While the present invention has been disclosed both generically, and with reference to specific alternatives, those alternatives are not intended to be limiting unless reflected in the claims set forth below. The invention is limited only by the provisions of the claims, and their equivalents, as would be recognized by one of skill in the art to which this application is directed.

Claims
  • 1. A method of treating sepsis in a mammal, comprising: a) Identifying a mammalian patient in need of treatment for sepsis,b) Administering apheresis comprising selective withdrawal of galectin-3 (Gal-3) to said mammalian patient so identified repeatedly for a period of time sufficient to reduce the Gal-3 level in the blood of said mammalian patient.
  • 2. The method of claim 1, wherein said period of time is at least three days, in which said patient receives said apheresis treatment at least once in each day.
  • 3. The method of claim 2, wherein said period of time is at least five days.
  • 4. The method of claim 1, wherein said mammalian patient exhibits acute kidney injury (AKI) associated with said sepsis.
  • 5. A method of treating acute kidney injury (AKI) in a mammal in need of same, comprising: a) Identifying a mammalian patient in need of treatment for AKI,b) Administering apheresis comprising selective withdrawal of Gal-3 to said mammalian patient so identified repeatedly for a period of time sufficient to reduce the Gal-3 level in the blood of said mammalian patient.
  • 6. The method of claim 1, wherein treatment of said patient further comprises administration of at least one agent to said patient, wherein said agent is selected from the group consisting of metabolism regulators, immune reaction modifiers, pharmaceuticals, cytotoxic compounds, anti-microbial agents, chelating agents and combinations thereof.

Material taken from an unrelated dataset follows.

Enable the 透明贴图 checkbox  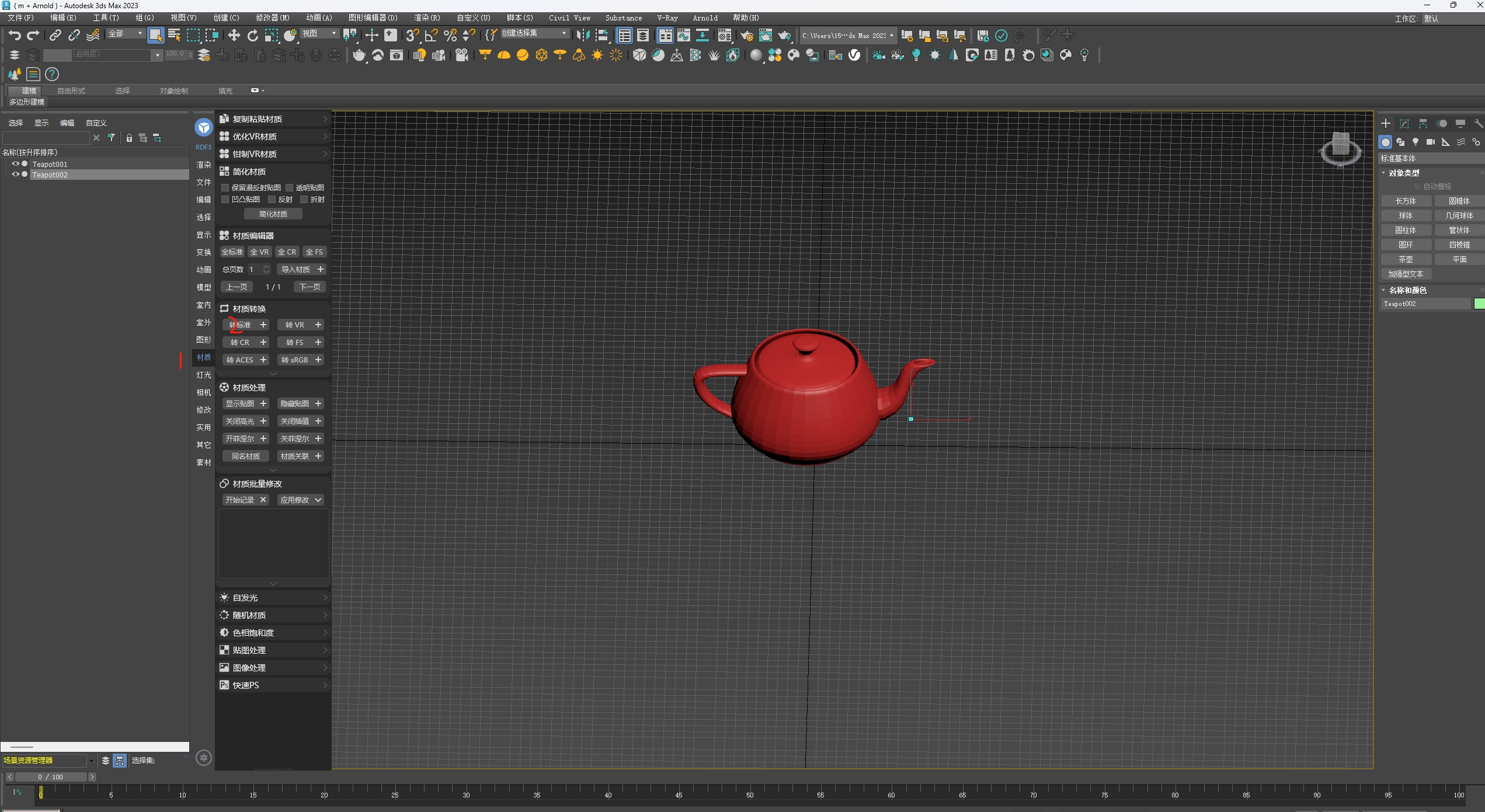290,188
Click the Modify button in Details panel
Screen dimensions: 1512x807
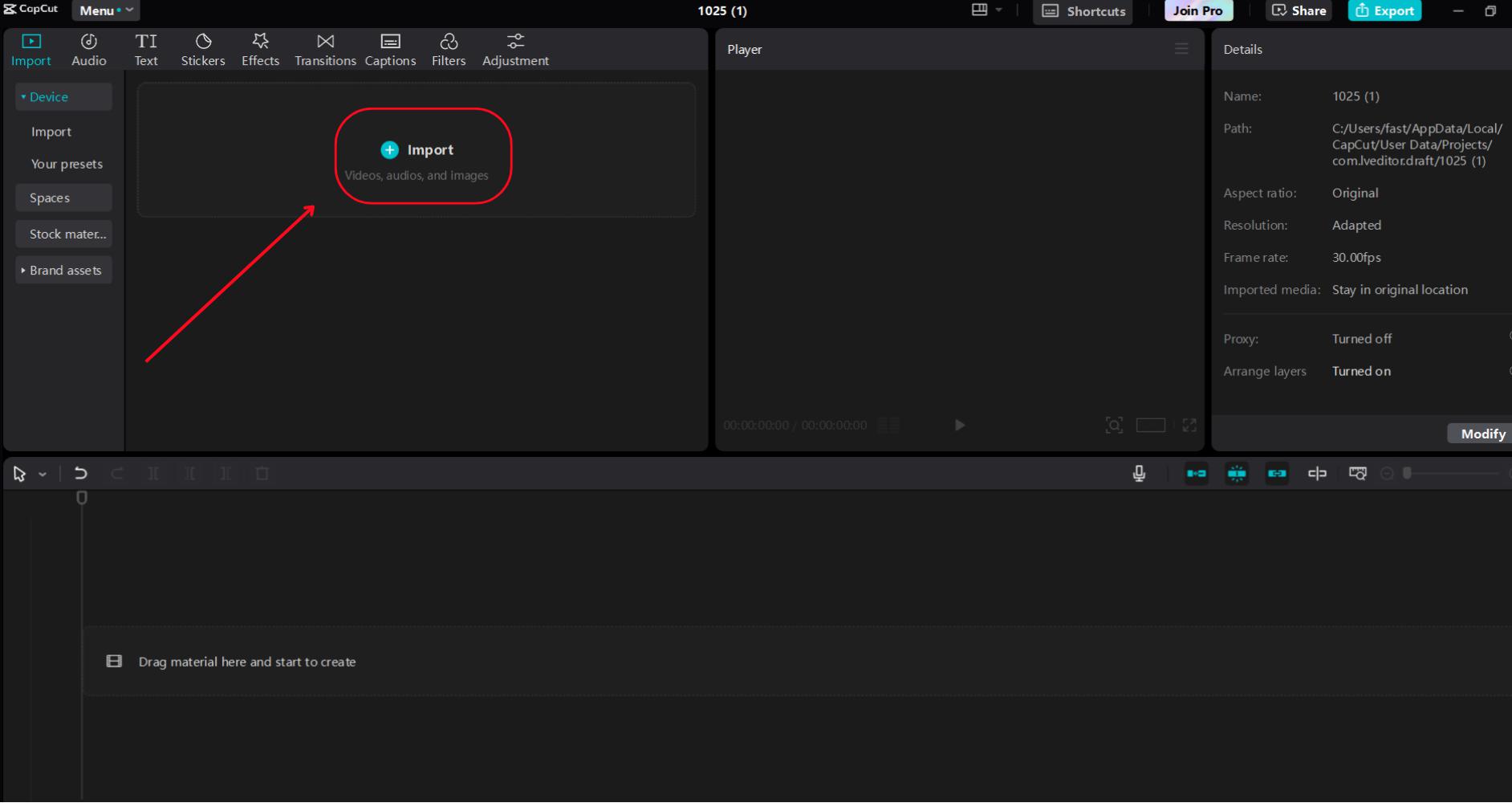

  • 7. The method of claim 5, wherein treatment of said patient further comprises administration of an agent to said patient, wherein said agent is selected from the group consisting of metabolism regulators, immune reaction modifiers, pharmaceuticals, cytotoxic compounds, anti-microbial agents, chelating agents and combinations thereof.
  • 8. The method of claim 5, wherein treatment of said patient further comprises selective removal of at least one additional blood component selected from the group consisting of lipopolysaccharides (LPS), C-Reactive Protein, IL-4, IL-6, IL-1B, IL-10, TNF alpha, NF-kB, and combinations thereof.
PRIORITY DATA AND INCORPORATION BY REFERENCE

This application claims benefit of priority to U.S. Provisional Patent Application No. 63/546,447 filed Oct. 30, 2023. The entire disclosure of that application is incorporated herein by reference, without limitation.